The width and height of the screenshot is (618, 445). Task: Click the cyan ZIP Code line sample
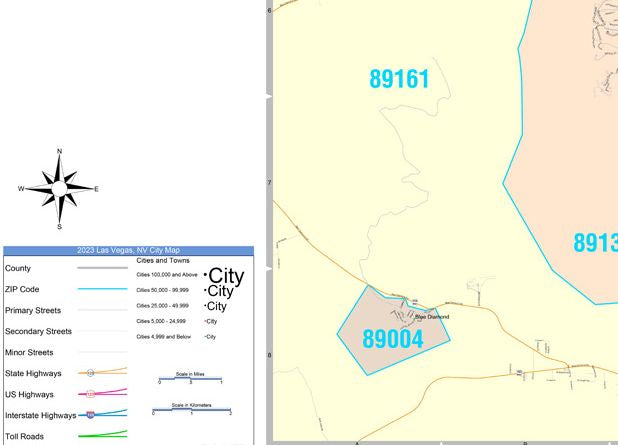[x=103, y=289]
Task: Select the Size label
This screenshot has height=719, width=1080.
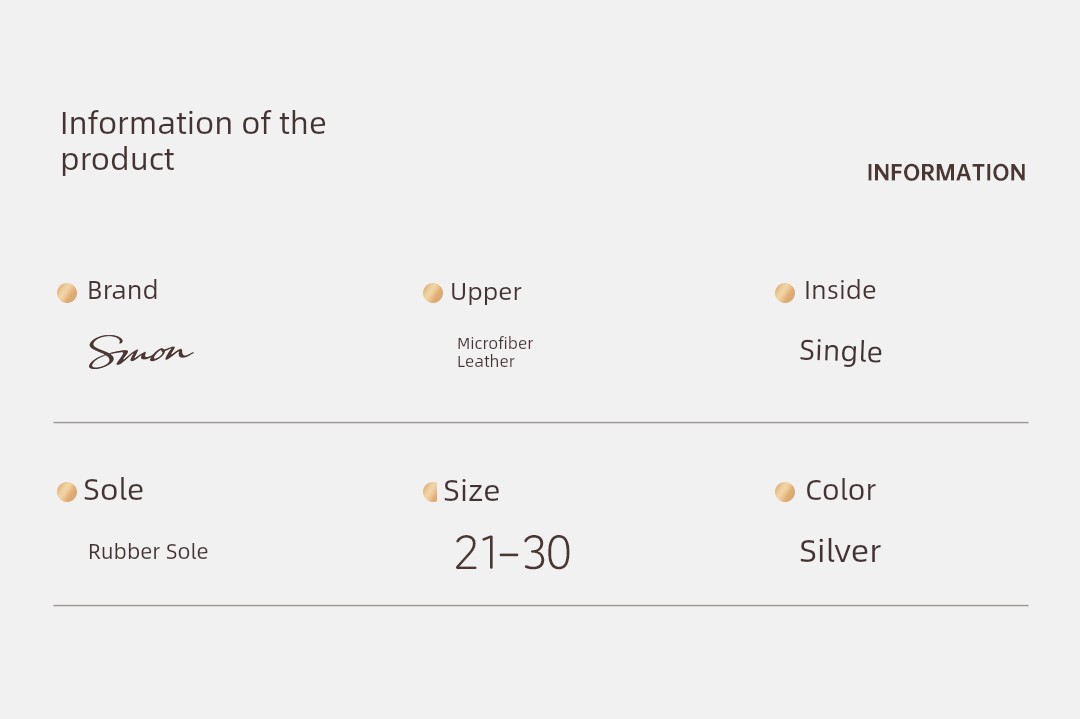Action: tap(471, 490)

* * *

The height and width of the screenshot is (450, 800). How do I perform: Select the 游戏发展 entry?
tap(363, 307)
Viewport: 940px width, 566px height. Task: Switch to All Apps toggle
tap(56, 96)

■ **STATED TASK**:
Give the rows from the line containing "Task: Select the Size label" through the line containing "Action: tap(471, 490)" as a Markdown table with the columns No. and Line, skipping blank lines and omitting the pictures.

■ **RESPONSE BELOW**:
| No. | Line |
|---|---|
| 1 | Task: Select the Size label |
| 2 | This screenshot has height=719, width=1080. |
| 3 | Action: tap(471, 490) |